**Activity**
Look through the material below and return every line that contains "column".
:: Information provided ::
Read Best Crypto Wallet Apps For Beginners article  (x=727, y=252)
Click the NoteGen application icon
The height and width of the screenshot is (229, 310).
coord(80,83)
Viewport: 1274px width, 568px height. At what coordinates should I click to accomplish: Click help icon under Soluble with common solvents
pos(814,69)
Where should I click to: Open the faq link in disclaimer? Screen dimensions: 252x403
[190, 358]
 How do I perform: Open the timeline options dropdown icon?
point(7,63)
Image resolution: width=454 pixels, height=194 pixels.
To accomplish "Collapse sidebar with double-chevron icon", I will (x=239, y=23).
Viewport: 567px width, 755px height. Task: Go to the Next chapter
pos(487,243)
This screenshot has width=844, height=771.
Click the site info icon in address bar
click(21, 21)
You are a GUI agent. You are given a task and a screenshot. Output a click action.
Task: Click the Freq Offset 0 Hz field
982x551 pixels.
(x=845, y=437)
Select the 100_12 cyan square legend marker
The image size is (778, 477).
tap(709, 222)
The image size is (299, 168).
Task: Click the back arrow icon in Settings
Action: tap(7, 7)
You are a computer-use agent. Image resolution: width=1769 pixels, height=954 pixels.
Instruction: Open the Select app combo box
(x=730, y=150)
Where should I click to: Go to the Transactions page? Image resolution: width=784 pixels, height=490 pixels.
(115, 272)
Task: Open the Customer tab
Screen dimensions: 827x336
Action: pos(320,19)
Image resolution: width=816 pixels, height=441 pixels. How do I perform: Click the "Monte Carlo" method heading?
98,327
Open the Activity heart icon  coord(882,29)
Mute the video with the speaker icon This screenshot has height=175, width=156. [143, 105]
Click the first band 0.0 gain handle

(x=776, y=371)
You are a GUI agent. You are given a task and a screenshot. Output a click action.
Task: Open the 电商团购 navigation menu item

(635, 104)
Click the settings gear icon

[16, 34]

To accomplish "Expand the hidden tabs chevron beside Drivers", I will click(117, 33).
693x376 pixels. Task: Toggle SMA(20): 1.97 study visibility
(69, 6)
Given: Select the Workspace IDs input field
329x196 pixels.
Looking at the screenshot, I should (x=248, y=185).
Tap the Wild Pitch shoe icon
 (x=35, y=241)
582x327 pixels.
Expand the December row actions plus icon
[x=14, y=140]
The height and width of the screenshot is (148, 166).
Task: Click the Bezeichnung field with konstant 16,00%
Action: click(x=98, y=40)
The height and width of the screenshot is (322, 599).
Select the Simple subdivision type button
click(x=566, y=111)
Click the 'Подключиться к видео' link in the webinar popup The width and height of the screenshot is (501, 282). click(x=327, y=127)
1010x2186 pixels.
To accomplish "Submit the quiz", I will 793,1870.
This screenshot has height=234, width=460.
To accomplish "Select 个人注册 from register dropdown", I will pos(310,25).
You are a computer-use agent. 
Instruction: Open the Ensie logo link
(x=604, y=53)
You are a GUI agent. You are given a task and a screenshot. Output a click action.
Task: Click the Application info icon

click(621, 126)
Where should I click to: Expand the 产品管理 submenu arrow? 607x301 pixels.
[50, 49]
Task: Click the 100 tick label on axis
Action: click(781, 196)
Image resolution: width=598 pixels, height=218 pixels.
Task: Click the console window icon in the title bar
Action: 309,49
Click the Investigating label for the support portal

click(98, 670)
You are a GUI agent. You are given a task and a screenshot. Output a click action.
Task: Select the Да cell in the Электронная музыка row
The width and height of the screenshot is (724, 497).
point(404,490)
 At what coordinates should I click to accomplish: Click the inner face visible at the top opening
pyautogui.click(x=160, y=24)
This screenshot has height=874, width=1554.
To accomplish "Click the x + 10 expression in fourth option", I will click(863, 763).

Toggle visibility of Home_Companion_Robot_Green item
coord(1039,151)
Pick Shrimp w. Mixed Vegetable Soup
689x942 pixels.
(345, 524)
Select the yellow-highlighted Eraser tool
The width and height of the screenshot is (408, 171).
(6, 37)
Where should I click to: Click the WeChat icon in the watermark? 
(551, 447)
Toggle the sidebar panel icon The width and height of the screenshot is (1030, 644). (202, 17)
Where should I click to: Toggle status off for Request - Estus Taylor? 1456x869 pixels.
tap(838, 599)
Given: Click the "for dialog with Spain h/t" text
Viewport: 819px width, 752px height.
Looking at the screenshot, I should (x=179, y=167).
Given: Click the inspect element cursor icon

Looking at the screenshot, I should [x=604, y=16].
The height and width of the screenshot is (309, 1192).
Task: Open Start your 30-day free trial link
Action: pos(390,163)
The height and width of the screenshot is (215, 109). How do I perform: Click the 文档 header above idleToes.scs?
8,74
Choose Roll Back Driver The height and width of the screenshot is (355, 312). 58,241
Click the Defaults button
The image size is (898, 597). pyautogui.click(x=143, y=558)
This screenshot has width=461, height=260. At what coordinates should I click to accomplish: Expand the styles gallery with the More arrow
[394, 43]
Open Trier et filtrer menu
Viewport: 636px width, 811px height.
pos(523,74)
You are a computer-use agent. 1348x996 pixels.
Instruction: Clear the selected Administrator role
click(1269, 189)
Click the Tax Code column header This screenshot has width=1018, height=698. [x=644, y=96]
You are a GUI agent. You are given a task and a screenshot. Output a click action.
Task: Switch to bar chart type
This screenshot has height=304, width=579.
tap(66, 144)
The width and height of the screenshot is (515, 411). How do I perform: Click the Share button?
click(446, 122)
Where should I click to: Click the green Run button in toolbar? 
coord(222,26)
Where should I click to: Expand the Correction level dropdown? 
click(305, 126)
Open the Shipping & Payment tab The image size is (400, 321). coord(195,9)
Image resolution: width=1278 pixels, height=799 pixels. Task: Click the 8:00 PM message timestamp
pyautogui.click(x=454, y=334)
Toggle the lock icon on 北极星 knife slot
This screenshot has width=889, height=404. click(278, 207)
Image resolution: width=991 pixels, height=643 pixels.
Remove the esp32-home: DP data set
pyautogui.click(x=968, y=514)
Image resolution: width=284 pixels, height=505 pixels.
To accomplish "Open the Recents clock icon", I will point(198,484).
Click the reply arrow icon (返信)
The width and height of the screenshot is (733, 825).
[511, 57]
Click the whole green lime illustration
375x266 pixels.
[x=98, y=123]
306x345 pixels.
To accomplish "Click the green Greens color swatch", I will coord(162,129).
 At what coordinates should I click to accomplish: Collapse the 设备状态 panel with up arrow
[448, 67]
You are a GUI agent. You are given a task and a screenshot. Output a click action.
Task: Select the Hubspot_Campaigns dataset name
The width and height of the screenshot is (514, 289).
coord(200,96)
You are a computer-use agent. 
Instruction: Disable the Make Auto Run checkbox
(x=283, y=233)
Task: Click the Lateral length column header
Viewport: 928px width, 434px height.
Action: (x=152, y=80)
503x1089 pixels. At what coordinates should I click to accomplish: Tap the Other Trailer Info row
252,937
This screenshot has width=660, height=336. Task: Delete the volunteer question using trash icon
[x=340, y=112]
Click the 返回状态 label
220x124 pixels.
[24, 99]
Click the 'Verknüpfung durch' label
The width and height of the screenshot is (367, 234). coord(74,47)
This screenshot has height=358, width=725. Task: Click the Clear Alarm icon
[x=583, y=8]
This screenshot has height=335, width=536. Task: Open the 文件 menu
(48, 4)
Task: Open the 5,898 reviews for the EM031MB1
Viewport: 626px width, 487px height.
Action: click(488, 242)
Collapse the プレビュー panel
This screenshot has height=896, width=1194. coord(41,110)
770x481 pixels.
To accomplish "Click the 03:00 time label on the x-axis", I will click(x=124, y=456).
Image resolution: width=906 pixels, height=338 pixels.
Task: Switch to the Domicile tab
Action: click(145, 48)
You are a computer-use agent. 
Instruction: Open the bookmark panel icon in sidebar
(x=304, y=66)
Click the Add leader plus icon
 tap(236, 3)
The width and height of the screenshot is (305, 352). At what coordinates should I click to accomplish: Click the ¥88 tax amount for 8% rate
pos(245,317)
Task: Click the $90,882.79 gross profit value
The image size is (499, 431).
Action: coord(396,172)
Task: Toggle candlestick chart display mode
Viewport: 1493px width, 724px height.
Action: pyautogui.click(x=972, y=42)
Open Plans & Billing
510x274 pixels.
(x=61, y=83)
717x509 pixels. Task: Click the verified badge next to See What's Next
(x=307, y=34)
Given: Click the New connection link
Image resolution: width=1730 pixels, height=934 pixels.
:::
**Expected answer**
Click the Tax Code column header This screenshot has width=1018, height=698. [x=644, y=96]
Task: Click the Lateral length column header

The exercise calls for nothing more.